Secondly, in order for them (the students) to come here, which is a treat, they have to present a paper either as a poster or a talk. In order to present a poster or talk, they have to have done enough research to put that together. It is kind of a reward for hard work in the lab and doing research. They get to come to Pittcon, I make sure they get here, they can make their presentation, they can mix and meet with everybody – it is good for them and their careers.
Pittcon is the biggest analytical symposium in the United States. It is very broad, but you meet everybody here. It is a good place to interact with other scientists, past acquaintances, and old students. They get to meet the new students you are bringing and so forth. It is a great gathering place for the analytical sciences.
About Daniel Armstrong – University of Texas at Arlington
Daniel W. Armstrong has over 700 publications, including 34 book chapters, one book (“Use of Ordered Media in Chemical Separations”) and 35 patents. He has been named by the Scientific Citation Index as one of the world’s most highly cited scientists, and he has given ~ 580 invited/keynote/plenary lectures and colloquia worldwide. His work has been cited nearly 45,000 times and his Hirsch index is ~ 107 (G.S.).
Daniel Armstrong is considered the “Father” of micelle and cyclodextrin-based separations, he elucidated the first chiral recognition mechanism by cyclodextrins, he was the first to develop macrocyclic antibiotics as chiral selectors, and he is one of the world’s leading authorities on the theory, mechanism, and use of enantioselective molecular interactions. Over 30 different LC and GC columns that were originally developed in his laboratories have been commercialized and/or copied worldwide. His work and columns were in part responsible for the chromatography and electrophoresis-led revolution in chiral separations over the last two and one half decades. Currently, the columns, chiral selectors and techniques he developed dominate the world of analytical enantiomeric separations.
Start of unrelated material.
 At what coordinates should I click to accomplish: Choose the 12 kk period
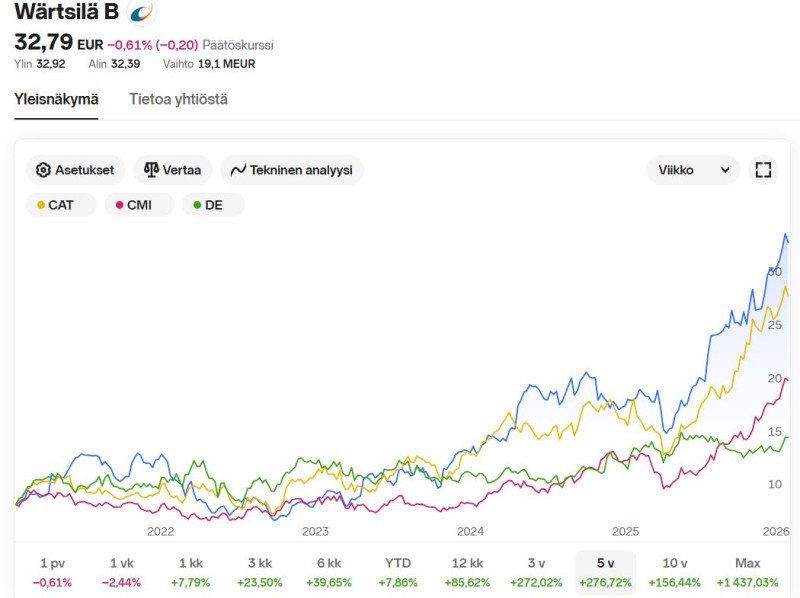pyautogui.click(x=467, y=572)
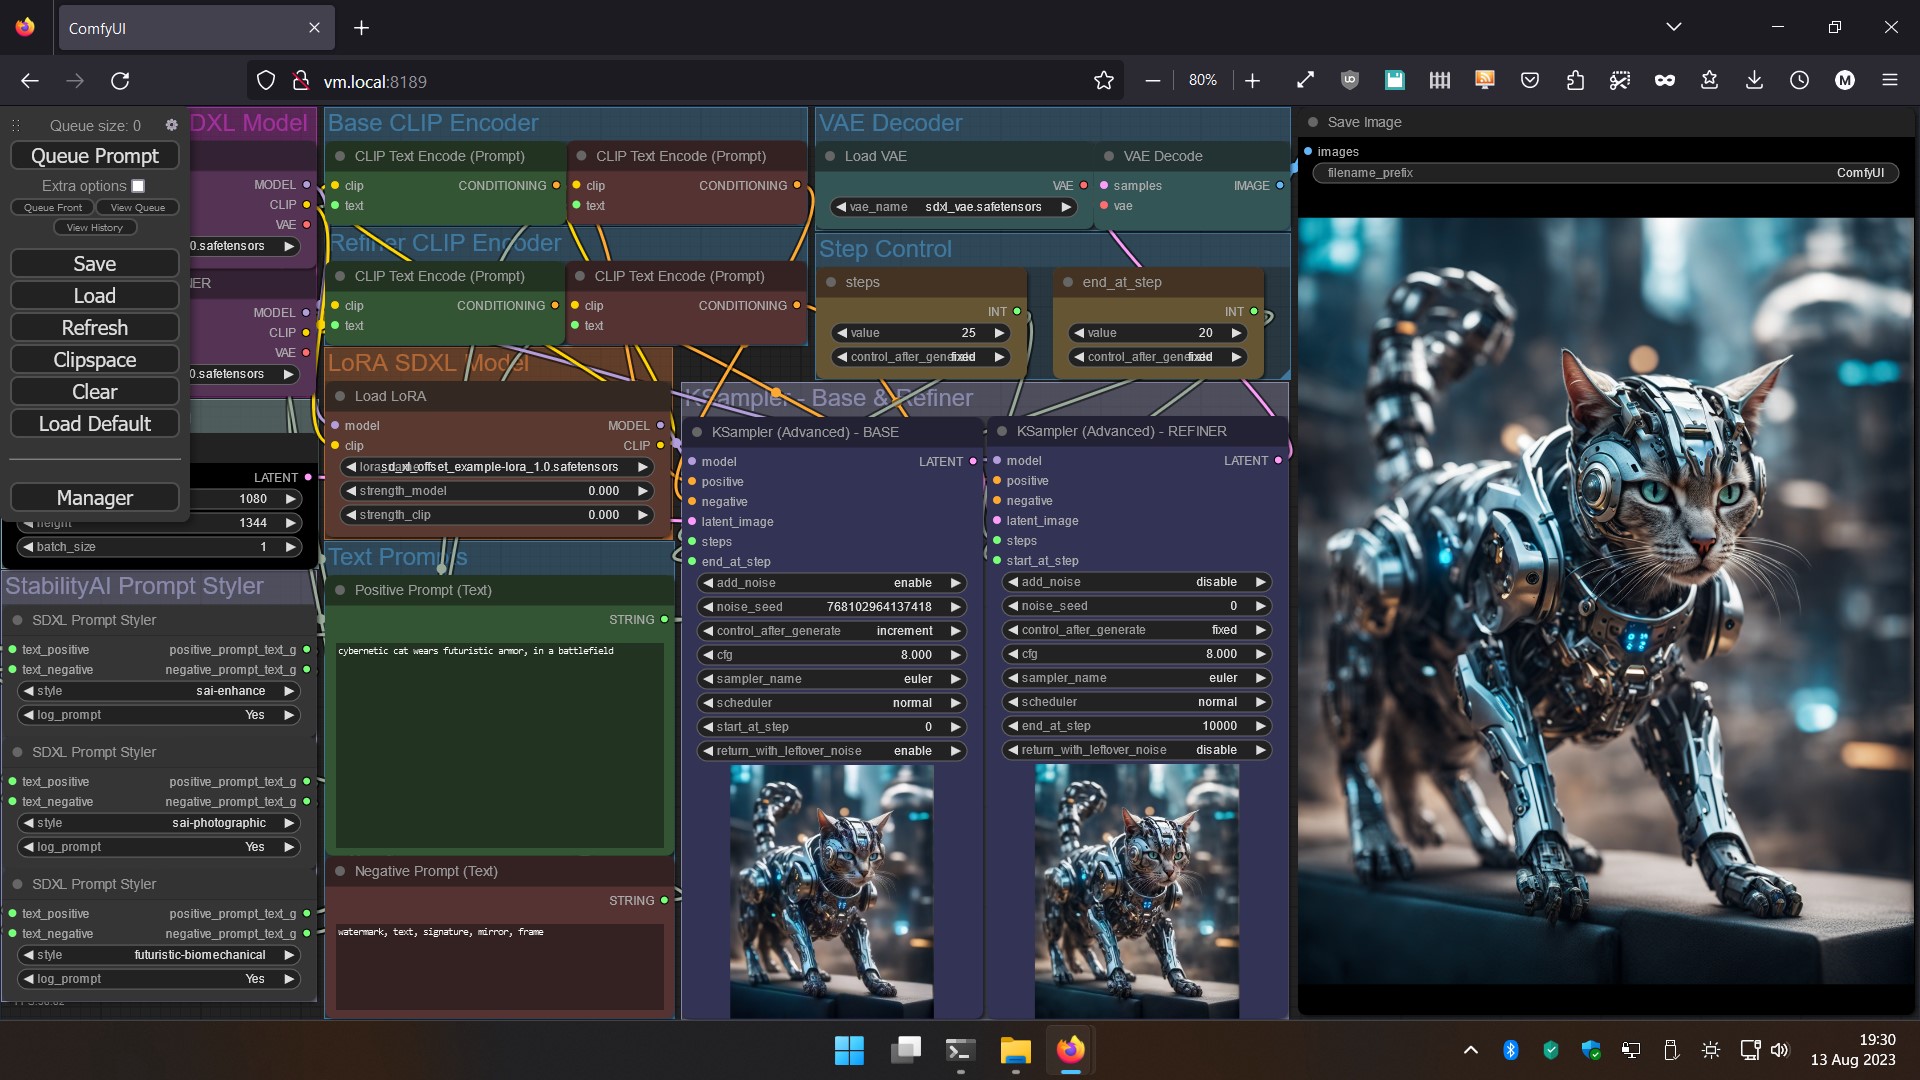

He has developed the most effective way to characterize the solvent properties of room temperature ionic liquids (RTILs). This has proven to be an essential and effective way to explain the effect of RTILs on organic reactions, and in various analytical methodologies. Surfactant aggregation to form normal micelles in RTILs was demonstrated. The first MALDI-MS matrices and high stability GC stationary phases based on RTILs were developed in his laboratories and were recently commercialize by Supelco/Sigma/Aldrich. The new enhanced mass spectrometry technique of PIESI (Paired Ion Electrospray Ionization) was developed in his laboratory and is one of the most sensitive methods for ultra-trace anion analyses and speciation.He developed the first high efficiency CE separation approach for microorganisms (i.e., bacterial, viruses, fungi, etc.). This will extend the realm of separation science into the mainstream of biology and colloid science.
He founded or co-founded two separate companies focused on production of novel separation media and using them for difficult analyses.